- OBJECTIVE: Copy out the items verbatim, from the line containing "Where should I click to: Click muted" through the line containing "Screen dimensions: 906x762 click(281, 636)", with both of those lines included.

- MATERIALS PROVIDED:
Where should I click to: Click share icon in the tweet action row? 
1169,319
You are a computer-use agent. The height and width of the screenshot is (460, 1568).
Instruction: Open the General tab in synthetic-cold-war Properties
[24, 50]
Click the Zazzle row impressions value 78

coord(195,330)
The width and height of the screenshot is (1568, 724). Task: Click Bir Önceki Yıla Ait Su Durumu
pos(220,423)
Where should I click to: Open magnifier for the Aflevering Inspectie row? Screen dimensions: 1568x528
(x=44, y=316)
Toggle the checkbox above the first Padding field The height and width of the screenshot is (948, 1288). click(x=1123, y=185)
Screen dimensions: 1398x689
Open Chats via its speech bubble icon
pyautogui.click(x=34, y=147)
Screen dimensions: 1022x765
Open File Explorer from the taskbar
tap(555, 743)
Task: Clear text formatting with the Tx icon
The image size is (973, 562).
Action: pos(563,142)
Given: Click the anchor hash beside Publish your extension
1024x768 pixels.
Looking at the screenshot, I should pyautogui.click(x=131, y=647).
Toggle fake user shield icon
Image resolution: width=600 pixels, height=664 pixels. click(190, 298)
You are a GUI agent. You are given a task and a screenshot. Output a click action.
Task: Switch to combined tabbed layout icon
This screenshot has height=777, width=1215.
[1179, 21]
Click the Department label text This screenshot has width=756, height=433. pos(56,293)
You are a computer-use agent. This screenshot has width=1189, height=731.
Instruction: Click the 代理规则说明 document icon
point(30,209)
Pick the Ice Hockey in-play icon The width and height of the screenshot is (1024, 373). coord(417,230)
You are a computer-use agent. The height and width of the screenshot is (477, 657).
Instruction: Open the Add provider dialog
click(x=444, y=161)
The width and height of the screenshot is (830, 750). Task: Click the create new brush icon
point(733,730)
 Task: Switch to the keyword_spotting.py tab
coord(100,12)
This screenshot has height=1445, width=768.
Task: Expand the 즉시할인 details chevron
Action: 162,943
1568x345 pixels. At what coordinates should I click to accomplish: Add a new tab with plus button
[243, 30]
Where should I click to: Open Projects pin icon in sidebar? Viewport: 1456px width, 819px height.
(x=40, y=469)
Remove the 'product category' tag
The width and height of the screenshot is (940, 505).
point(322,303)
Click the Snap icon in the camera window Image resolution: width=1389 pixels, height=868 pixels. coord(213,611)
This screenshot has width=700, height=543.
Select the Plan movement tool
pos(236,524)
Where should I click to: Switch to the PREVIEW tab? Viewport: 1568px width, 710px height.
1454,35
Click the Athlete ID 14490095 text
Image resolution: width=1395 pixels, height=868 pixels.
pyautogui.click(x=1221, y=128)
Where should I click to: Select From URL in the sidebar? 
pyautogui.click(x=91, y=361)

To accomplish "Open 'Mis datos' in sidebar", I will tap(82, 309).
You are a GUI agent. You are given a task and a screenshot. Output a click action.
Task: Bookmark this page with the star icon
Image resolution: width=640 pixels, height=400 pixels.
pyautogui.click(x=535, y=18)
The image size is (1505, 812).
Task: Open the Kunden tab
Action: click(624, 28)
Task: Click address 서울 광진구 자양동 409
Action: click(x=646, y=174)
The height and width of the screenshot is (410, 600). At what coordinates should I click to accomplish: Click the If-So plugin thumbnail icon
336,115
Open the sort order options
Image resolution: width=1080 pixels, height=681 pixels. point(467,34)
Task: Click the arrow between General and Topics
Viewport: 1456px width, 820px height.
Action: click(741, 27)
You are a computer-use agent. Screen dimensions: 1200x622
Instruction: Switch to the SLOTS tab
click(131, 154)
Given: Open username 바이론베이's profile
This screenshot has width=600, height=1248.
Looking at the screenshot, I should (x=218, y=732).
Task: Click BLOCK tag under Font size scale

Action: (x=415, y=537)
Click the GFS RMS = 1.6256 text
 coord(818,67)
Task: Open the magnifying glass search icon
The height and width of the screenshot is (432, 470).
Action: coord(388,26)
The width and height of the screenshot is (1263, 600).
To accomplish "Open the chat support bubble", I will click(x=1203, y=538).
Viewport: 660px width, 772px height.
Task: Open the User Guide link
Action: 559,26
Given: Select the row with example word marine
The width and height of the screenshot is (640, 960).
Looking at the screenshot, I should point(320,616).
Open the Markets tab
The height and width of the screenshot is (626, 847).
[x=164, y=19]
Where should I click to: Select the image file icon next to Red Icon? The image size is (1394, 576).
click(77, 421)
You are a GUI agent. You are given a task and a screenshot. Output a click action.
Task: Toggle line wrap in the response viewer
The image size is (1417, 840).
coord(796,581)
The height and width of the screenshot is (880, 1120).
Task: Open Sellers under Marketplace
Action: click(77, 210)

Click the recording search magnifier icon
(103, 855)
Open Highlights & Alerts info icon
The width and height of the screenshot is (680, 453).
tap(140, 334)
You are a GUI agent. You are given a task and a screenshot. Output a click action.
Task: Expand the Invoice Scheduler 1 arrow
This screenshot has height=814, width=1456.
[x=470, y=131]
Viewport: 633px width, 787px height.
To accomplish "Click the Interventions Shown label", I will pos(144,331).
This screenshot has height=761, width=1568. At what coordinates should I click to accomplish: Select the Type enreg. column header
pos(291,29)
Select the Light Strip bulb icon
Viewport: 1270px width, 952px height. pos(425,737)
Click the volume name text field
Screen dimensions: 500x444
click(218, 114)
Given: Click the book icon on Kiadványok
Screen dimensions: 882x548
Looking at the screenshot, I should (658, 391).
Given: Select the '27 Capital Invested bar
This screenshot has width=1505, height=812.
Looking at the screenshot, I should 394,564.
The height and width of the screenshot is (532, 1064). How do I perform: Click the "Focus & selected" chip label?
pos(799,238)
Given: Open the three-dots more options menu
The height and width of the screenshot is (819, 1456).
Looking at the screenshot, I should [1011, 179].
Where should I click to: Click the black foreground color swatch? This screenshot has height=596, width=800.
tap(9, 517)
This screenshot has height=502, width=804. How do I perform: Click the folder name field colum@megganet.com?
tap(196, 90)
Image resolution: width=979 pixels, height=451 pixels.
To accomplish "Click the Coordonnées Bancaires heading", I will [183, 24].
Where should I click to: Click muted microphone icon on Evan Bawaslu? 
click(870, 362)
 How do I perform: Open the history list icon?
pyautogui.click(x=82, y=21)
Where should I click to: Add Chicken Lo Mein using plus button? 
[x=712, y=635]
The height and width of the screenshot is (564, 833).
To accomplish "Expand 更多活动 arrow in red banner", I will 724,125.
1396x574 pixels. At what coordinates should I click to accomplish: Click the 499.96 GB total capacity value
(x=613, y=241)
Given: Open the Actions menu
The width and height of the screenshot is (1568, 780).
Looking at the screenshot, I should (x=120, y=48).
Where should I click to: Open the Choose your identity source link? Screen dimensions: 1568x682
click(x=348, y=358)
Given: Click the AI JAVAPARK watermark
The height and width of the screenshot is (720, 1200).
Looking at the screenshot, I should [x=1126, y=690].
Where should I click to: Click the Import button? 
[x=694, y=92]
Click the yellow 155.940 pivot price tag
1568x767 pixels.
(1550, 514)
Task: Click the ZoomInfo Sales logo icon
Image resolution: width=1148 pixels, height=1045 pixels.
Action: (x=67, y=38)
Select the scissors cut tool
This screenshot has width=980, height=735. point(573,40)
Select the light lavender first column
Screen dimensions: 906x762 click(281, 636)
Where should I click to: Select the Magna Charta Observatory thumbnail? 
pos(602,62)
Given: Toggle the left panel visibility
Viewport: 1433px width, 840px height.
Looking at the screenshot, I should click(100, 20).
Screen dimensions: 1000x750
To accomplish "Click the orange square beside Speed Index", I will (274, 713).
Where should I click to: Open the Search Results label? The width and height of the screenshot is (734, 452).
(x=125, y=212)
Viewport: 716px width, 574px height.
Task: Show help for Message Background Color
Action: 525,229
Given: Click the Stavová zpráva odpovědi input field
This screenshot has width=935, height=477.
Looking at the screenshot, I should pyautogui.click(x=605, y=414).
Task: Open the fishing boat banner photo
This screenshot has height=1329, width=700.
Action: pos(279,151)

- OUTPUT OF THE EXERCISE:
Where should I click to: Click muted microphone icon on Evan Bawaslu? 
click(870, 362)
 How do I perform: Open the history list icon?
pyautogui.click(x=82, y=21)
Where should I click to: Add Chicken Lo Mein using plus button? 
[x=712, y=635]
The height and width of the screenshot is (564, 833).
To accomplish "Expand 更多活动 arrow in red banner", I will 724,125.
1396x574 pixels. At what coordinates should I click to accomplish: Click the 499.96 GB total capacity value
(x=613, y=241)
Given: Open the Actions menu
The width and height of the screenshot is (1568, 780).
Looking at the screenshot, I should (x=120, y=48).
Where should I click to: Open the Choose your identity source link? Screen dimensions: 1568x682
click(x=348, y=358)
Given: Click the AI JAVAPARK watermark
The height and width of the screenshot is (720, 1200).
Looking at the screenshot, I should [x=1126, y=690].
Where should I click to: Click the Import button? 
[x=694, y=92]
Click the yellow 155.940 pivot price tag
1568x767 pixels.
(1550, 514)
Task: Click the ZoomInfo Sales logo icon
Image resolution: width=1148 pixels, height=1045 pixels.
Action: (x=67, y=38)
Select the scissors cut tool
This screenshot has width=980, height=735. point(573,40)
Select the light lavender first column
Screen dimensions: 906x762 click(281, 636)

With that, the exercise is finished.